The restrict keyword in C is a forgotten keyword, with only auto and register more bygone. It is used as a compiler hint, to tell it that pointers does not write on each other, otherwise (without it) when multiple pointers are used in a function and some data is written, it has to reload the pointer each time because it cannot gurantee the pointer itself, or the data it points to was not modified.

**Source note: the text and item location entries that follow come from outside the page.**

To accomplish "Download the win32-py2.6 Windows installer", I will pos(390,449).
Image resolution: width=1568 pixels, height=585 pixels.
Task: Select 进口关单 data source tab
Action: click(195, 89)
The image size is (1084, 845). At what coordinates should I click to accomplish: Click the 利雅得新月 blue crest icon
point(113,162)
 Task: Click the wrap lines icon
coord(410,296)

Let’s see a simple example:
void copy_sum(int *dst, int *src, int *val, int n)
{
for (int i = 0; i < n; i++)
{
dst[i] = src[i] + *val;
}
}
The pointers dst and src could in theory point to overlapping memory, or even equal. The compiler can’t know they don’t overlap. So, inside the loop, after writing to dst[i], the compiler must assume that this write could have changed the memory pointed to by src (if dst equals src), and vice versa.
That means on every iteration, the compiler has to:
- reload the value of
dstandsrcfrom memory, instead of keeping them in registers (for potential aliasing), - maybe reload
*valas well, if it could alias to one of the other pointers.

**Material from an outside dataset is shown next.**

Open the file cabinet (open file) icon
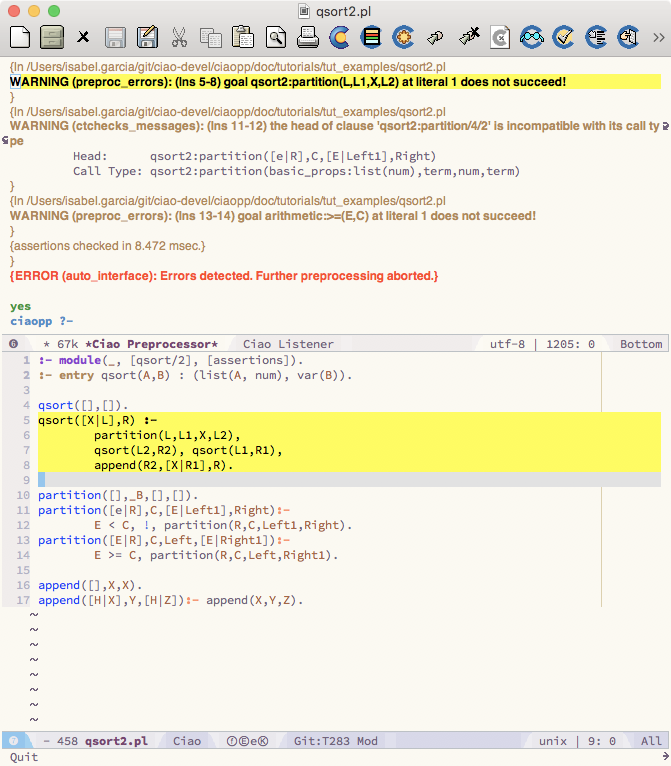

If we look at the optimized x86 assembly generated -
copy_sum:
movq %rdx, %r8
testl %ecx, %ecx
jle .L1
movl %ecx, %ecx
xorl %eax, %eax
salq $2, %rcx
.L3:
movl (%r8), %edx
addl (%rsi,%rax), %edx
movl %edx, (%rdi,%rax)
addq $4, %rax
cmpq %rax, %rcx
jne .L3
.L1:
ret
Inside the loop, the compiler emits movl (%r8), %edx and addl (%rsi,%rax), %edx in every iteration. This means that every time through the loop, the compiler is reloading from val (*val) and from src[i] ((%rsi,%rax)).

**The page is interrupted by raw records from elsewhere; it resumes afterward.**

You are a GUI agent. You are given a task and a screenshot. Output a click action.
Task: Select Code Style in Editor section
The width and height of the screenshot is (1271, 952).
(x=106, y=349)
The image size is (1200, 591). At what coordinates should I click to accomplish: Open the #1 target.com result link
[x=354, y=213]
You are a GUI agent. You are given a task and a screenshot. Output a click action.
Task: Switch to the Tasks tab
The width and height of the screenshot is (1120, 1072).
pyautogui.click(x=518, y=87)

Now all we change is this: (adding restrict)
void copy_sum_restrict(int *restrict dst, int *restrict src, int *restrict val, int n)
{
for (int i = 0; i < n; i++)
{
dst[i] = src[i] + *val;
}
}
We added restrict to every pointer. We basically told the compiler “you know what, addresses do not overlap”. Now the compiler does not have to reload, and it basically can start generting much more clever code.
copy_sum_restrict:
movl %ecx, %r8d
testl %ecx, %ecx
jle .L6
leal -1(%rcx), %eax
movl (%rdx), %r9d
cmpl $2, %eax
jbe .L11
movl %ecx, %edx
movd %r9d, %xmm2
xorl %eax, %eax
shrl $2, %edx
pshufd $0, %xmm2, %xmm1
movl %edx, %ecx
salq $4, %rcx
.L9:
movdqu (%rsi,%rax), %xmm0
paddd %xmm1, %xmm0
movups %xmm0, (%rdi,%rax)
addq $16, %rax
cmpq %rcx, %rax
jne .L9
leal 0(,%rdx,4), %eax
cmpl %eax, %r8d
je .L6
.L10:
movl (%rsi,%rax,4), %edx
addl %r9d, %edx
movl %edx, (%rdi,%rax,4)
addq $1, %rax
cmpl %eax, %r8d
jg .L10
.L6:
ret
.L11:
xorl %eax, %eax
jmp .L10
So the optimized code looks longer, which is quite odd, but the compiler is taking advantage of SSE2 vector instructions, which means it can process several array elements at once instead of one at a time.
All we did was change the type of the pointer, and the compiler was able to generate much more efficient code.
A benchmark shows that it does speedup things:
Array size : 4194304 elements (16 MB per array)
Iterations : 200 (+ 10 warmup)
copy_sum (no restrict) 1.12 ms 28490.2 MB/s
copy_sum_restrict 0.70 ms 45964.6 MB/s